In 2011, the report “Keto and Tilikum Express the Stress of Orca Captivity” by former SeaWorld trainers Dr. Jeffrey Ventre and John Jett exposed that infections caused by tooth damage are one reason why captive orcas often die at a young age. Now, a new scientific study, “Tooth damage in captive orcas” focuses on this issue and shows the dimension of the problem. The study was conducted by the authors of the former report as well as New Zealand orca biologist Dr. Ingrid Visser, investigative journalist Jordan Waltz and Dr. Carolina Loch, who specializes in the dentition of whales and dolphins. Twenty-nine of the 60 orcas currently held in captivity around the world were examined for the study using high-resolution photographs, and every single one of them has some kind of tooth damage. On their website, “Voice of the orcas,” the former SeaWorld trainers and authors of the paper describe the extremely painful dental procedures captive orcas have to go through, as well as the consequences of the tooth damage, especially infections. Tooth damage in captive orcas can be caused by jaw popping and chewing on metal bars or concrete walls. “Jaw popping” can often be seen in which two whales separated by a steel gate will demonstrate dominance/aggression to each other by popping their jaws at each other between the gates. When doing this they sometimes chomp onto the bars which separate them, causing tooth breakage.

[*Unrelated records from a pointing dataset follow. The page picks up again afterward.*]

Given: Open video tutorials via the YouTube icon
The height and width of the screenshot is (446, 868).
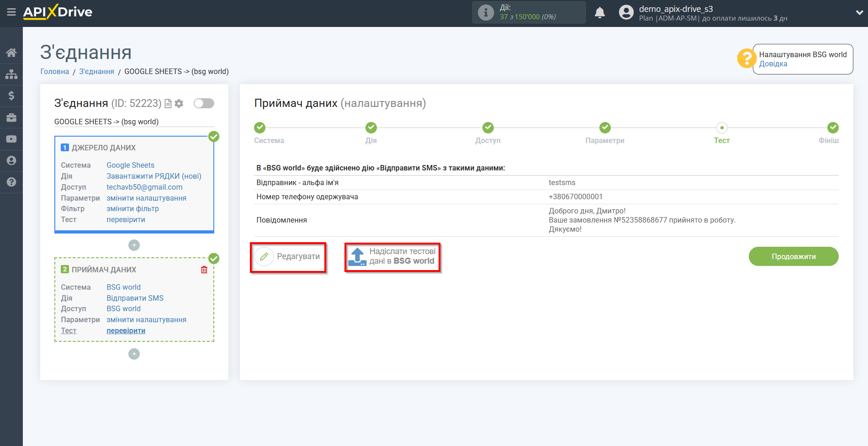Looking at the screenshot, I should [11, 139].
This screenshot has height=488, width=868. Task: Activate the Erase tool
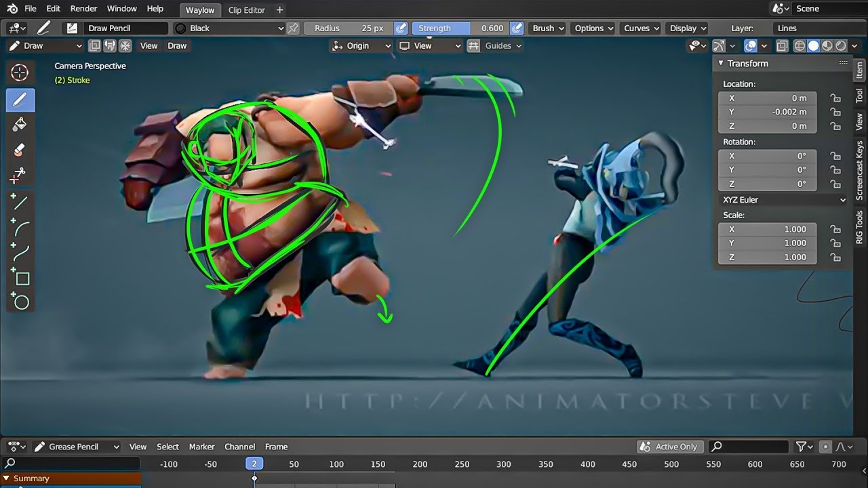pyautogui.click(x=20, y=149)
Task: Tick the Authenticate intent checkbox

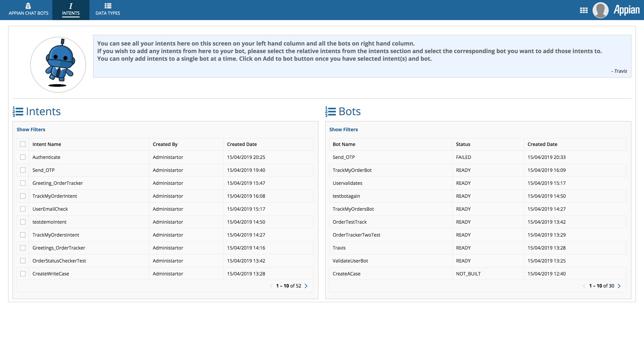Action: pos(23,157)
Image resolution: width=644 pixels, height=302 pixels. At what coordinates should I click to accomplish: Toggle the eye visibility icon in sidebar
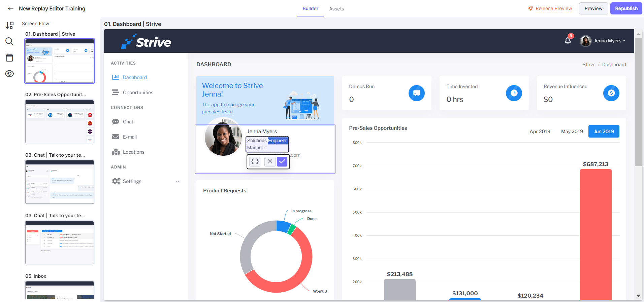pyautogui.click(x=9, y=74)
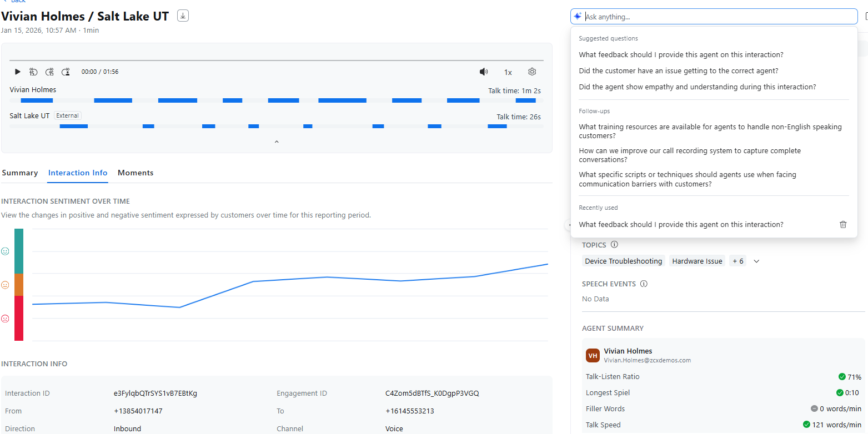
Task: Open player settings gear
Action: point(532,72)
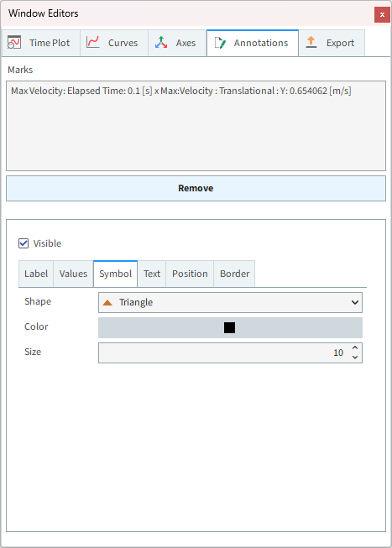Click the Annotations tab pencil icon

coord(220,43)
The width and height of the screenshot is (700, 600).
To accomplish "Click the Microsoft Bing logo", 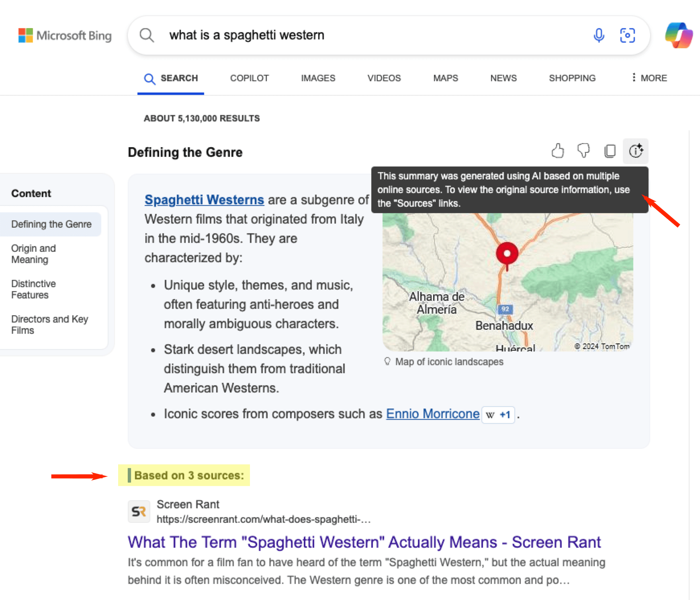I will (65, 35).
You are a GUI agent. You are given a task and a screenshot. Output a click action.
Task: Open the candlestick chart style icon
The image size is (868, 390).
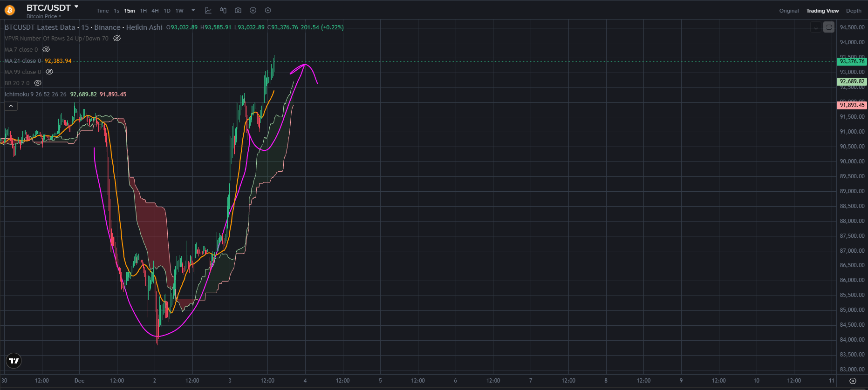tap(223, 10)
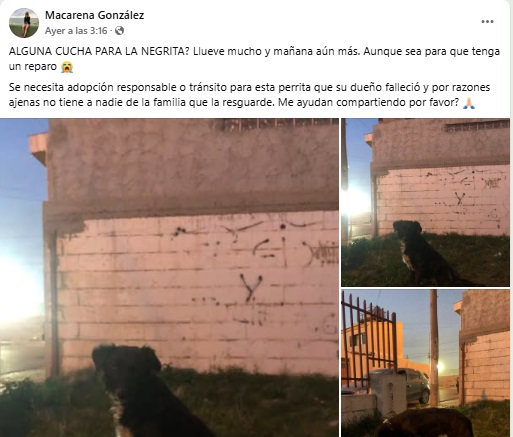Open the large left photo of the wall
Image resolution: width=513 pixels, height=437 pixels.
point(169,278)
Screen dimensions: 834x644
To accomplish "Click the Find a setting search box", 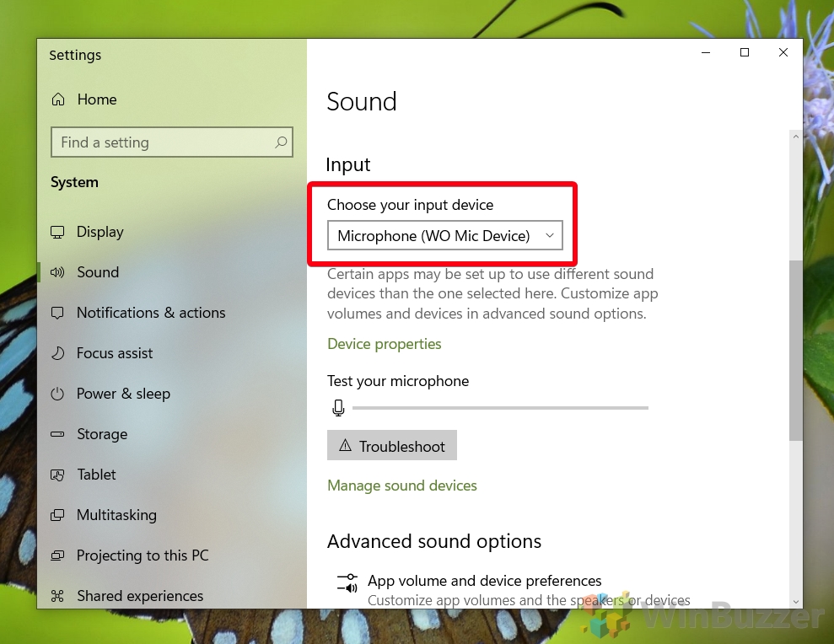I will [x=160, y=142].
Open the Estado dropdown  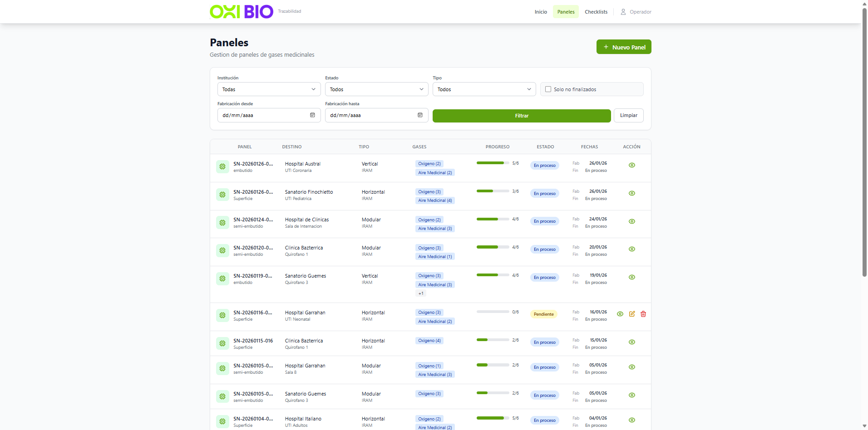tap(376, 89)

In another blog article, a marine biology student who documented the tooth damage and drilling procedures at marine parks was interviewed by the former trainers. Orcas who have had “pulpotomies” – where a hole is drilled into the tooth to extract the pulp inside – must have their teeth flushed every day to prevent infections. One can only imagine how painful this must be.
Critics of the study claim that dental damage is not only a problem of orcas in captivity, and that it also happens in the wild. However, the type of tooth wear observed in only a few orca populations was very different than what is seen in captive orcas. Wild orcas with tooth wear have specialized diets that include sharks or other rough-skinned fish, or use a foraging method called suction feeding. These diets cause a gradual wearing-down of orcas’ teeth, very different from the breakage and type of damage in captive orcas.Orcas in captivity are fed dead fish, which is thrown directly into their mouth, most of the time not even touching the teeth before being swallowed.
This paper once again portrays the impoverished existence captive orcas endure and highlights the extent of the problem of tooth damage. As Jeff Ventre points out, tooth damage is probably “the most tragic consequence of captivity.“ It can have a detrimental effect on the immune system of the orcas and ultimately compromises their welfare in captivity.